Reflecting on Okta’s Breach

TL;DR

No one should expect services to be perfect. Bugs happen, and they get exploited. Employees make mistakes, accept bribes, etc. We know these things and account for them when choosing to use a third-party solution. That said, finding out that one of your providers suffered a breach is every customer’s worst nightmare. 

This past week, the tech industry was startled by the announced breach of leading IDP Okta by a hacking group called LAPSUS$, known for recently leaking data and code from huge organizations like Microsoft, Samsung, LG, and NVidia.

In this article, we’ll briefly review what happened and then look at several lessons learned.

Contact with the Enemy

I knew it would be a hard day for everyone when my day started with a tweet that a group of hackers, LAPSUS$, had gotten administrative access inside Okta. Immediate inspection of the posts showed worrying evidence of compromise, including:

  • access to customer accounts, specifically Cloudflare’s users
  • access to Okta’s JIRA instance
  • access to thousands of Slack channels 

Furthermore, the screenshots pointed to access as far back as January, meaning customers could be looking at months of malicious access. 

We’ve all heard some variation of the quote “No plan survives first contact with the enemy,” the base assumption being you need a plan.

Per the plan, we assembled the relevant security and ops personnel and we began while assuming the worst:

As Okta released more information, the severity of the system breach remained unclear. At first, they played down the severity, claiming that it was only a contained “attempt to compromise” a support engineer’s account. Later communications were adamant that:

  • Only 366 customers, not including Forter, could have been affected
  • No customer action was required

LAPSUS$, in response to the posts above, added claims of obtaining AWS access keys from the breached Slack channels, implying additional and unaddressed attack vectors. 

Lessons Learned

Insider Attacks are Real

Whether maliciously motivated, financially motivated, or honestly accidental, insider threats are the hardest to detect and the most likely to succeed. Rather than relying on good intentions and wishful thinking, take prophylactic steps to protect your business:

  • Hire great people with good moral fiber and compensate them well. That’s the minimum but it’s not enough.
  • Implement least privilege and separate concerns like you mean it. 
  • Require active support tickets, initiated or approved by your customers to perform any support operations at the user level or which involve access to confidential information. 
  • Interfaces should not reveal PII when tokenization would suffice, e.g. the email addresses of Cloudflare users in the screenshots could have been replaced with internal identifiers.
  • Pay particular attention to “boring” areas – provisioning flows, password reset, device enrollment.
---
List of tasks →
1. Decide whether each of these statements agrees with the Okta breach article, answering yes or no and quoting the deciding words of the article: (a) The screenshots suggested the attackers had access as far back as January. (b) Okta's later communications said customers had to take action. (c) Forter was counted among the customers that could have been affected.
2. Rewrite the stretch from "Insider Attacks are" through "you mean it." in the Okta breach article, putting "sound character" in place of "good moral fiber".

Recorded information →
---
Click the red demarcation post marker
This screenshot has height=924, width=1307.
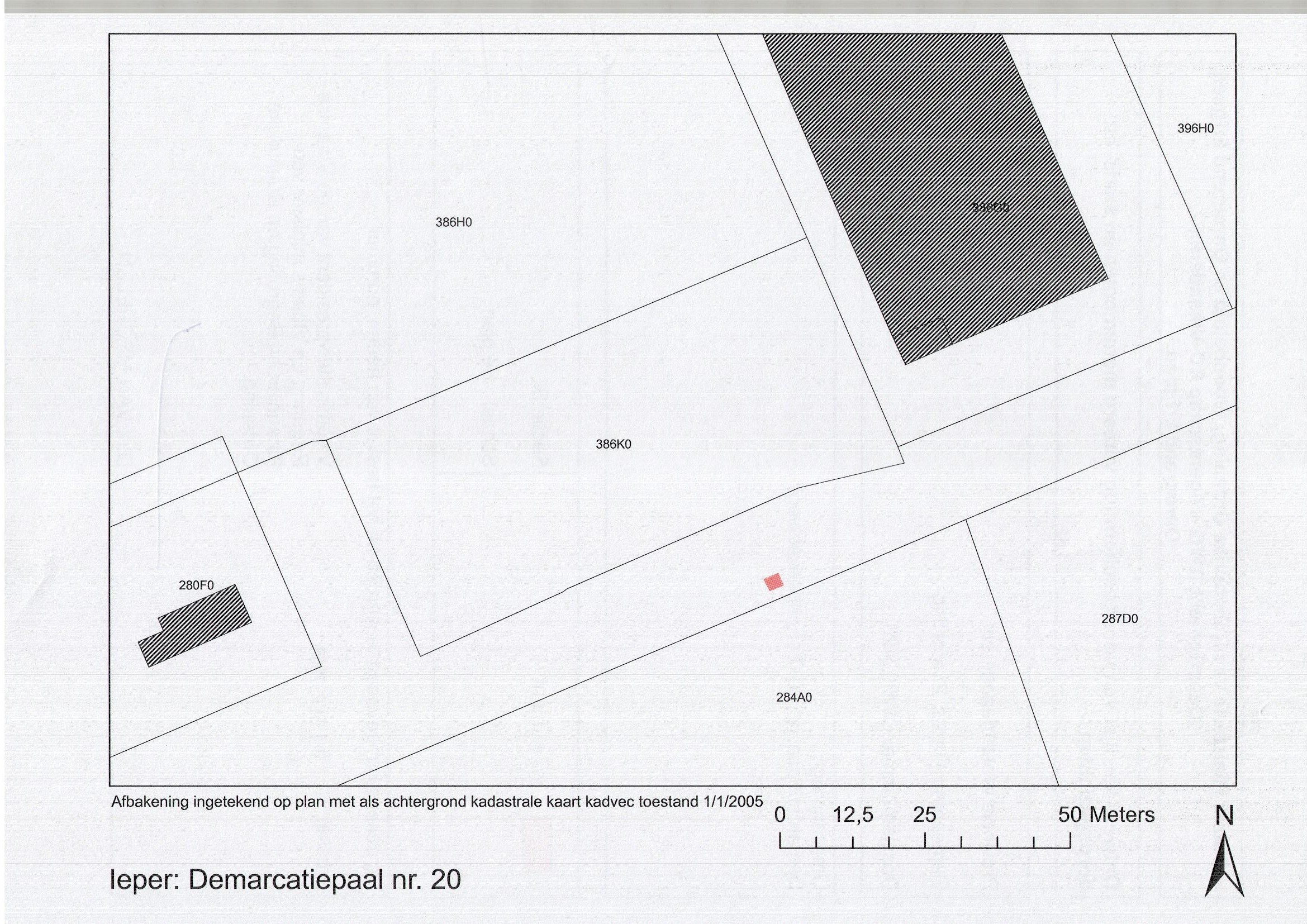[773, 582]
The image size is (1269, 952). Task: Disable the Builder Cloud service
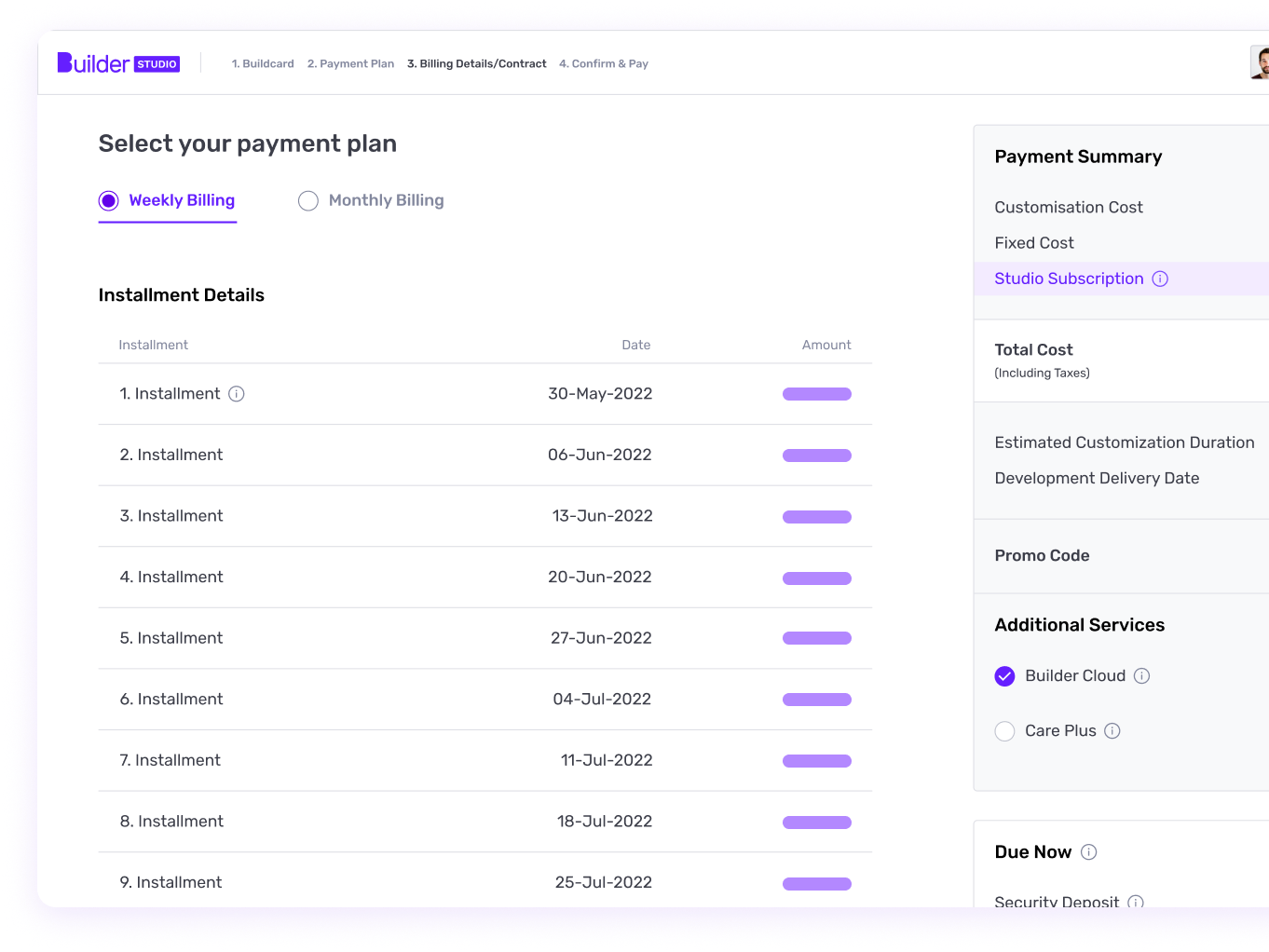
---
Answers below →
1.
(a) Yes: "the screenshots pointed to access as far back as January"
(b) No: "No customer action was required"
(c) No: "Only 366 customers, not including Forter, could have been affected"

2.
Insider Attacks are Real

Whether maliciously motivated, financially motivated, or honestly accidental, insider threats are the hardest to detect and the most likely to succeed. Rather than relying on good intentions and wishful thinking, take prophylactic steps to protect your business:

  • Hire great people with sound character and compensate them well. That’s the minimum but it’s not enough.
  • Implement least privilege and separate concerns like you mean it.